MySQL - Server and Environment

mysql

The InnoDB log buffer holds information about modifications made during transaction processing. Ideally, you want a transaction's changes to be held in the buffer until the transaction commits, at which point they can be written to the InnoDB log file all at once. If the buffer is too small, changes might need to be written several times before commit time, resulting in additional disk activity. The log buffer size is controlled by the innodb_log_buffer_size system variable. Typical values range from 1MB to 8MB. The default is 1MB.

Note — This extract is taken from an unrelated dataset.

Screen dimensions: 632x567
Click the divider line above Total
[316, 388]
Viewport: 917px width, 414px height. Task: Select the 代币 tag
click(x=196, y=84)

Database performance depends heavily on disk I/O speed. Disk accesses are very slow compared to memory operations. In addition to using faster disks, database performance can be improved by minimizing disk accesses. Also, once data is brought into memory (data buffer), keeping it there for future use as long as memory is available will reduce disk accesses there by speeding up query execution. The larger the data buffer, the more the data that can be kept in memory. See http://www.learn-mysql-tutorial.com/TuneMySQL.cfm

Disks are mechanical devices with moving parts. The time to read/write data consists of three components in order of decreasing time consumption:

  • Seek Time: Time taken by the disk head to move to the appropriate track.
  • Rotation Time: Time taken by the platter to rotate so that the appropriate block on the track is under the disk head.
  • Transfer Time: Time to read or write the data block.

Optimizing Disk Accesses

Database systems try to optimize disk access time by storing tables, indexes, and other database items to minimize seek and rotational times. Rows inserted into a table are stored contiguously in a block with other rows or in adjacent blocks, as appropriate. The execution time of a query, such as a SELECT statement without a WHERE clause, that needs to access a complete table will be minimized if the table is stored in contiguous blocks. Data placement decisions are made by the database system and are hidden from the users.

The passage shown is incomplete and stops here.